Gia mengangguk. Wajahnya justru menampilkan ekspresi kebingungan.
“Gue bilang senyum!” agak tersentak Gia langsung menarik ke dua sudut bibirnya tersenyum lalu beberapa kali mereka melakukan selfie.
“Duh, masnya mesra banget ya sama adiknya? Benar-benar kakak yang baik.” puji seorang bapak-bapak yang melintas.
Bara hanya tersenyum dan Gia tidak paham apa yang sedang dibicarakan?
Bara lalu mengembalikan ponsel Gia. “Simpen baik-baik fotonya!” Gia langsung mengangguk patuh. “Dan… foto-foto lo sama Adnan dihapus aja!” kontan Gia langsung menatap Bara tidak mengerti. “Dengar gak?” tanyanya lagi.
“Ta-tapi… itu kan foto kenang-kenangan Gia sama Adnan juga sama Adira.”
Bara langsung merampas ponsel di tangan Gia. “Gue bilang hapus aja ya hapus aja!” Gia pun hanya bisa cemberut melihat Bara menghapus foto-fotonya bersama Adnan dari galeri ponselnya.
Tepat saat itu, sebuah mobil es krim melintas dan berhenti di tepian.
“Aaaahh, es krim! Es krim!” teriak Gia. Dia seketika langsung berlari menghampiri mobil es krim itu.
Badan Gia yang gemuk dan gempal tampak lucu saat berlari. Dengan tas ransel di punggungnya juga sambil memeluk teddy bear-nya, tentu saja Gia terlihat menggemaskan! Bara tersenyum geli melihatnya. Eh?
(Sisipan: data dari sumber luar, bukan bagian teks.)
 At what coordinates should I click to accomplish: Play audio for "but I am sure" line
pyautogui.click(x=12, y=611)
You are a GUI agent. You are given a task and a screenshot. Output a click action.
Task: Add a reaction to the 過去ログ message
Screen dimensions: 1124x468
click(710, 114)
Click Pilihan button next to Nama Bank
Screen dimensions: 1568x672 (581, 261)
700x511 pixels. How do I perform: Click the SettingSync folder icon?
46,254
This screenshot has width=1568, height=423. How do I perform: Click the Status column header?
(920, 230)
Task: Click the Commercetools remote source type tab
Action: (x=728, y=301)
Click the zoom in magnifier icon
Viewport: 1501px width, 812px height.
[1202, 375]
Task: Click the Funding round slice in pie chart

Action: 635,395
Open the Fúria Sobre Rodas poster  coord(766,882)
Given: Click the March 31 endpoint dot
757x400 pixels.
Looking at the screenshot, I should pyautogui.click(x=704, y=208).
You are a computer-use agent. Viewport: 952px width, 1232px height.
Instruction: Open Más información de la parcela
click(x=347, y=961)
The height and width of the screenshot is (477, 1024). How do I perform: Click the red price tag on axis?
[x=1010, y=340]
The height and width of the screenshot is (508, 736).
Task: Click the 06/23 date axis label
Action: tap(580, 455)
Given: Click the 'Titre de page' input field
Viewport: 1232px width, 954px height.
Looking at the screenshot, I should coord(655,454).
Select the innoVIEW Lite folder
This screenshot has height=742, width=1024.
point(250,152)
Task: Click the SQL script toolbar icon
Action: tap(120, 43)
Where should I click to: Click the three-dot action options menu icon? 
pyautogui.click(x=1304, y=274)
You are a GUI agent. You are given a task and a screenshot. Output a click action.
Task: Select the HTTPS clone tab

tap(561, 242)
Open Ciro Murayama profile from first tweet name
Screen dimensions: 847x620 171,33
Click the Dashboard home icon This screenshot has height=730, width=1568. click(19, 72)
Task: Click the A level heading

“Bang, es krim cone-nya satu ya?”
“Oke dekk, satu aja nih?”
“Hmm,” Gia tampak berpikir. “Tunggu sebentar,” Baru saja Gia hendak menanyakan Bara namun pria itu sudah berada di sampingnya. “Bara? Mau es krim?”
“Enggak, lo aja.”
Gia mengangguk. “Satu aja Bang.”
“Nih, es krimnya.”
Gia langsung menyantap es krimnya. “Bara, bayarin es krim Gia ya?” tanyanya menyengir.
Bara langsung melotot. Sialan! Minta dibayarin lagi!
Gia kembali menyantap es krimnya. Abang-abang es krim itu memperhatikan Gia, dia tersenyum geli. “Dekk, itu… di mulutnya.”
“Kenapa Bang?”
“Mulutnya belepotan dekk.” karena gemas, abang es krim itu hendak membersihkan mulut Gia yang belepotan. Tepat pada saat itu, Bara langsung menepisnya.
“Nih, saya bayar es krimnya.” Bara menatap tajam si abang es krim.
“Maaf mas, abis adeknya menggemaskan.” ucap abang es krim itu salah tingkah.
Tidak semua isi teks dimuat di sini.